Two American experts have hailed the signing of a bill granting the Food and Drug Administration (FDA) regulatory authority over tobacco.
Two American experts have hailed the signing of a bill granting the Food and Drug Administration (FDA) regulatory authority over tobacco.
The granting has come by U.S. President Barack Obama as a historic move, which offers a ray of hope that tobacco use in the country will be eliminated by 2047.Writing in an article in the American Journal of Public Health, Michael Fiore and Timothy Baker, director and associate director of the University of Wisconsin-Madison Center for Tobacco Research and Intervention (UW-CTRI), respectively, chart milestones in beating tobacco addiction and map a battle plan to eradicate tobacco use in the next few decades.

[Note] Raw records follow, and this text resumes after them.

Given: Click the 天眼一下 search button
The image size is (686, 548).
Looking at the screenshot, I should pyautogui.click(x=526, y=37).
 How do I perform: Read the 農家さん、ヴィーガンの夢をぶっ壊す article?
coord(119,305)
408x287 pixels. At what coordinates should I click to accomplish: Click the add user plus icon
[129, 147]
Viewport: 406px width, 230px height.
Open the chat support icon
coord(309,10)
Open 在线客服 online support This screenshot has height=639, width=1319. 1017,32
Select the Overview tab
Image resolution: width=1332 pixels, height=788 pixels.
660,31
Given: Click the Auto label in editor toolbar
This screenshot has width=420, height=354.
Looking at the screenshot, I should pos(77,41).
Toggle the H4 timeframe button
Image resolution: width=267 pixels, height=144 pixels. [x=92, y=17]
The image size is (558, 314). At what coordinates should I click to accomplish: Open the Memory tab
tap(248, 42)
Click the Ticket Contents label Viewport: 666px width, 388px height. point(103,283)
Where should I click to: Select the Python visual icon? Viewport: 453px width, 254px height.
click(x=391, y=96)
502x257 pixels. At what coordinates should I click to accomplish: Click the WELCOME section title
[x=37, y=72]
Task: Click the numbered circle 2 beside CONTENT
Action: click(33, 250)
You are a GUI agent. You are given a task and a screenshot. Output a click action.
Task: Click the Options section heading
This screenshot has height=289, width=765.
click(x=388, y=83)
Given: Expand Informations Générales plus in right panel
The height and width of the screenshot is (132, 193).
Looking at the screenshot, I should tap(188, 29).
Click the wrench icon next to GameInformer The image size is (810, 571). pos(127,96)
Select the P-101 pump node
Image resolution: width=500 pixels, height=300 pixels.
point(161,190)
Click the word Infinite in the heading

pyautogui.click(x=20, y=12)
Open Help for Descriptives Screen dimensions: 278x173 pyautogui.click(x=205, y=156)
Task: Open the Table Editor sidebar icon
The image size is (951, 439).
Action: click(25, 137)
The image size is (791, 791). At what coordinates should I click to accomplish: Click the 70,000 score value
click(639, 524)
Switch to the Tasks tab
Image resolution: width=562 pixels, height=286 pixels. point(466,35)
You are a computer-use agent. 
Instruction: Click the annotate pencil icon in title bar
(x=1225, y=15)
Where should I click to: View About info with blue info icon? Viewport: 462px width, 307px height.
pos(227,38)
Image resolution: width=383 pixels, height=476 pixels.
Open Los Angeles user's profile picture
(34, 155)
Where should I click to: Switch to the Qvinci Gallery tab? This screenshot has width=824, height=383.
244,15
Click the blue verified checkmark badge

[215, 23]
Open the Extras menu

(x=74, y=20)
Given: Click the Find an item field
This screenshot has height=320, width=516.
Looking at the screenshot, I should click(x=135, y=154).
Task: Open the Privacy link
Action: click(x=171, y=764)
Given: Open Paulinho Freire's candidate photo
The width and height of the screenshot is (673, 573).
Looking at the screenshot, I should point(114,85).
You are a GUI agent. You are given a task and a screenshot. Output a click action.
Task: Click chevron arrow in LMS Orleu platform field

They have analyzed data from the 1960s, when the first systemic tracking of smoking rates began, until the present.
"Numerous observers have claimed over time that tobacco use has plateaued and progress against its use has stalled. However, the remarkable decline in rates of tobacco use since the 1960s belies this claim and underscores the remarkable success of tobacco control efforts to date," the authors write.
They say that data from the Centers for Disease Control and Prevention show adults smoking between 1965 and 2007 dropped by an average of one half of one percentage point per year, from 42 percent to the current rate of about 20 percent rate.
Even though this rate of decline has not occurred each year, the researchers say that the overall decrease has been quite steady.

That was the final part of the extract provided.